You should be making educated, evidence based guesses through relevant data and using external or internal experts. Consider:
- Clinical experts like MDs or relevant professionals
- Published data from similar devices or research
- Statistical data from post-market sources like FDA’s MAUDE
- Lab testing like stress, fatigue, or usability tests
- Engineering analysis (e.g., Fault Tree Analysis, Monte Carlo simulations)
If you’re a startup and your product is totally novel, expert judgment might be your only option at first. That’s okay.
When considering how you get the numbers for your risks, splitting up the probabilities has an added benefit. Think about the following:
- P1 can be estimated using objective data like component failure rates, manufacturing data, or results from usability studies.
- P2 can be estimated using clinical data, scientific literature, or input from medical experts.
By separating the technical probability (P1) from the clinical probability (P2), you can use the best data for each part, leading to a more realistic overall risk estimate.
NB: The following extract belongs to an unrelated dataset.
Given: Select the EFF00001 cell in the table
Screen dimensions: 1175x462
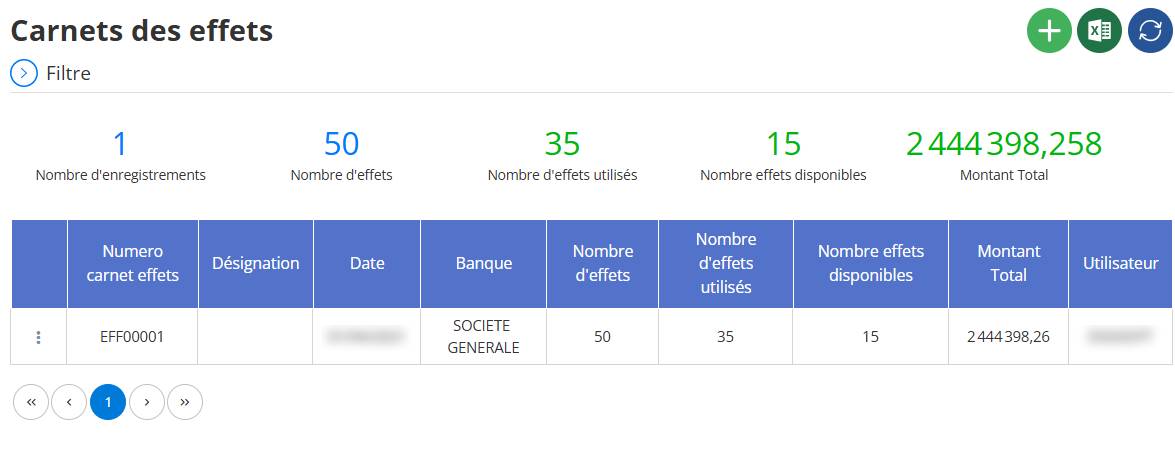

It also sets you up to be more precise in administering your risk controls.
For example, maybe your risk controls will only reduce P1 or P2 and that way it makes it easier to recalculate your residual risk following mitigation. This last sentence not make much sense to you? No worries, we have a follow up blog on Risk Controls that you will want to read that will make all clear!
Pro Tips for Smarter Risk Estimation
- Use the "bare bones" view first: No cheating with controls in your initial estimate.
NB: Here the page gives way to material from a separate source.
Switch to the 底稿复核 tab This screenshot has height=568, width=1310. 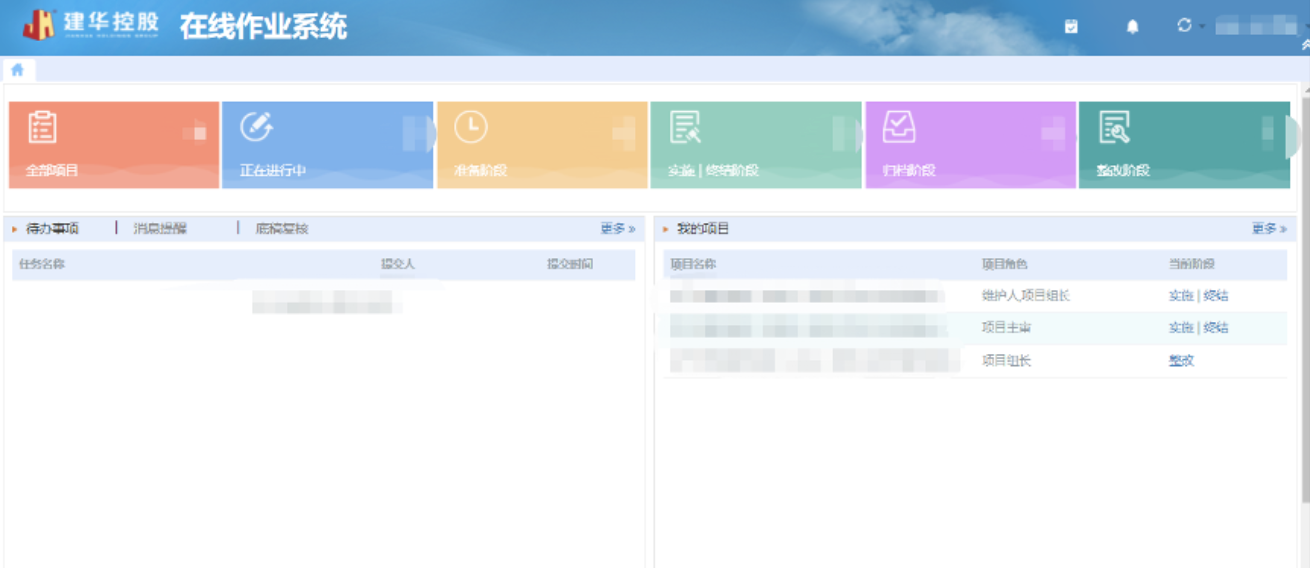[x=282, y=229]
- Agree on units: Make sure your team knows whether you're measuring risk per use, per device, or per year.
- Focus on the end harm: Don’t just stop at “the battery might fail.” Ask, “What happens to the patient if it does?”
- Check your controls: If a user manual warning somehow reduces risk more than a physical lockout, something’s off.
Conclusion
Identifying risks is only half the battle when it comes to creating a robust risk management file. ISO 14971 helps you build safer devices and compliant regulatory submissions, but only when used properly. Use the correct data to put together risk probabilities and severities and lean on experts to ensure that they are clinically relevant. Split your probabilities for even more accurate information.
It is really important to consider all the likely risks your product will cause your users. You will eventually need to update your risks down the road if any new risks are identified which can be hassle.